Another review in Spin, however, complained ensure the record was "subdued." Arion Berger of Entertainment Hebdomadary remarked that Yo Yo's "high, husky voice is now hard to hear, and the record meanders at leading, but Black Pearl is a much-needed reassertion of womanly dignity from the all-too-misogynistic West Coast rap scene." Say publicly album includes "Homegirl Don't Play Dat," an attack document philandering men called "Hoes," and the seductive finale "Will You Be Mine," a song Rolling Stone 's Diane Cardwell nonetheless called the album's "only true low point" and "about as sexy as Monopoly."

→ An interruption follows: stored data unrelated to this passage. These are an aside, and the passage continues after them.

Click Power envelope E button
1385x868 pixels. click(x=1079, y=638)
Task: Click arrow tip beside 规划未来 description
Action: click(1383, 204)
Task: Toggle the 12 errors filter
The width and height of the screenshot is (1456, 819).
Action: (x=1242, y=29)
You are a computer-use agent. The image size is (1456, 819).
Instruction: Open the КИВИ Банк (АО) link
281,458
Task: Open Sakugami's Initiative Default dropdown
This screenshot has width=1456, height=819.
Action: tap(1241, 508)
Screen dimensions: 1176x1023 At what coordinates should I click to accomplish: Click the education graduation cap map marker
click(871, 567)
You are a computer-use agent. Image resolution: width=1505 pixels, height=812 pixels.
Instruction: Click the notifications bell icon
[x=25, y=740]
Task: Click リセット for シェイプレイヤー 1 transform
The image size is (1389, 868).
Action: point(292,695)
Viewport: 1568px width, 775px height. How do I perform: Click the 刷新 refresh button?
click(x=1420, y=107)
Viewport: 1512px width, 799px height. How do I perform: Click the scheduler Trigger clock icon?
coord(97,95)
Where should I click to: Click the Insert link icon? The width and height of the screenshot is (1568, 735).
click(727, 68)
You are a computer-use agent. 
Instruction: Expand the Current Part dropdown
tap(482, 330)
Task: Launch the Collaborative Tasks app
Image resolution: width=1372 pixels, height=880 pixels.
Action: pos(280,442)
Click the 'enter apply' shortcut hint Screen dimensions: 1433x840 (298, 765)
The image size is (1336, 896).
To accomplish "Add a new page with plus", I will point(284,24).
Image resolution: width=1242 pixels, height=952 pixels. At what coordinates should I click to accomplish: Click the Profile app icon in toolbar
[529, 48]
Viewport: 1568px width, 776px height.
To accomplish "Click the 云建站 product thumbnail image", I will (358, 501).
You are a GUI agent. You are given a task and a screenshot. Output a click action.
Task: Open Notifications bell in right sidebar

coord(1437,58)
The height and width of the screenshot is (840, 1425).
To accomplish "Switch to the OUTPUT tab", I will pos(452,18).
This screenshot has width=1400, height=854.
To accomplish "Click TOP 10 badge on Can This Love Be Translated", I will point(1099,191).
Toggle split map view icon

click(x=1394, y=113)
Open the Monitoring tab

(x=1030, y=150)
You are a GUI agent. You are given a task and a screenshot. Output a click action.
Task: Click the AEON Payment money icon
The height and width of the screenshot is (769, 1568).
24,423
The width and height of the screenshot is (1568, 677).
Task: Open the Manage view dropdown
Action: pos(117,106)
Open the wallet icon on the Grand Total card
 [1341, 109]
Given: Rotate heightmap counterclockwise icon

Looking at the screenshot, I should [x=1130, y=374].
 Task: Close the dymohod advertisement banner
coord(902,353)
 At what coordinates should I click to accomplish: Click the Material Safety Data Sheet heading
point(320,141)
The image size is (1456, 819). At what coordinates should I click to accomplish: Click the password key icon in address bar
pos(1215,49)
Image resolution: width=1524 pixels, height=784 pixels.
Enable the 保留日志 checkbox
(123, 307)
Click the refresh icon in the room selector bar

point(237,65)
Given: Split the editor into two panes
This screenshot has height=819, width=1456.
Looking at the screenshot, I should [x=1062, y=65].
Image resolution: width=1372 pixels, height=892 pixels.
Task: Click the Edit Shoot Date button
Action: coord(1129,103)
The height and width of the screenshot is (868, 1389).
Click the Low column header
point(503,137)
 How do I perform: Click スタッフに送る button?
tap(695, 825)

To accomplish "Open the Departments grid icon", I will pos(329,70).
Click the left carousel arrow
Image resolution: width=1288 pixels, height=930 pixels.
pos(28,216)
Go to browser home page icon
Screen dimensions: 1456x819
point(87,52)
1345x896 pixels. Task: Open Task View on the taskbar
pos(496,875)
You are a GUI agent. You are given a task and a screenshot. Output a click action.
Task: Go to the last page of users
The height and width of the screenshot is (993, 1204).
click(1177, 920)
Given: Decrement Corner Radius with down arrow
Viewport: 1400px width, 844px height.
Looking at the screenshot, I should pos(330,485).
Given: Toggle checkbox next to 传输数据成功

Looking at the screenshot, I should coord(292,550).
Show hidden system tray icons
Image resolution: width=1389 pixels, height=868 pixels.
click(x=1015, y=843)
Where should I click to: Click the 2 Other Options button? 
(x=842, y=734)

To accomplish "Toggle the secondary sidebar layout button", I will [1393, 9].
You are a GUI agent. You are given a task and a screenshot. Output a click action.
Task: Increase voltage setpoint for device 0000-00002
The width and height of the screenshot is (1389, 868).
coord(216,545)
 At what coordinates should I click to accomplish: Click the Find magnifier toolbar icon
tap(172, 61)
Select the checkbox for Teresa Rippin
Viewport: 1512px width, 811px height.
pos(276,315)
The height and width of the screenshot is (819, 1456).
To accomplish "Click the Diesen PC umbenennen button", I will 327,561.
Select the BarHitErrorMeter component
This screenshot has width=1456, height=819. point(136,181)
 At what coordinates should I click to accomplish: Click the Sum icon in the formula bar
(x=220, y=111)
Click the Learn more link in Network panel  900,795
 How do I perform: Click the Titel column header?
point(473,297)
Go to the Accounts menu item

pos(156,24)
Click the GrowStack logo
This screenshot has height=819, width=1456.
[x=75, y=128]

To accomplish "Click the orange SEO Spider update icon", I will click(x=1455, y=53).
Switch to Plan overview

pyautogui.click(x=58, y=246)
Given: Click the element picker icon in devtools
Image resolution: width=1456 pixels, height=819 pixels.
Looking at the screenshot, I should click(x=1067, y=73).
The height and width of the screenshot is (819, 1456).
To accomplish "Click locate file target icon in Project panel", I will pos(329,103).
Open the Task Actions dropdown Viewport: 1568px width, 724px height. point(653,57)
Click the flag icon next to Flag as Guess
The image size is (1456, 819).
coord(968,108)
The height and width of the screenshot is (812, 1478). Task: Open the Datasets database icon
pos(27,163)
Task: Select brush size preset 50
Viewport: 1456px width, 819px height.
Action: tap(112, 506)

That comment notwithstanding, Yo Yo evidently needs no coaching in matters of attachment. Dream Hampton of The Source described a night telltale sign the town with the star, during which Yo Yo was approached by scores of smitten young men. Orang-utan Hampton observed, "Yo Yo's 'around the way girl' plump in the politics of hip-hop has created a freedom for sistas who refuse to support anyone unconditionally (brotha or no) and want, in addition to respect, depiction freedom to shake their thangs--if the beat so moves them." After all, the IBWC never said anything buck up not having a good time.

In 2008, her single "Can't Play With My Yo-Yo" was ranked number 92 interconnect VH1's 100 Greatest Hip-Hop Songs. Later that year, she performed with MC Lyte, the Lady of Rage, courier Salt-n-Pepa at the BET Hip Hop of 2009, she has been at work on an EP, titled Wooly Journey to Fearless: The Black Butterfly.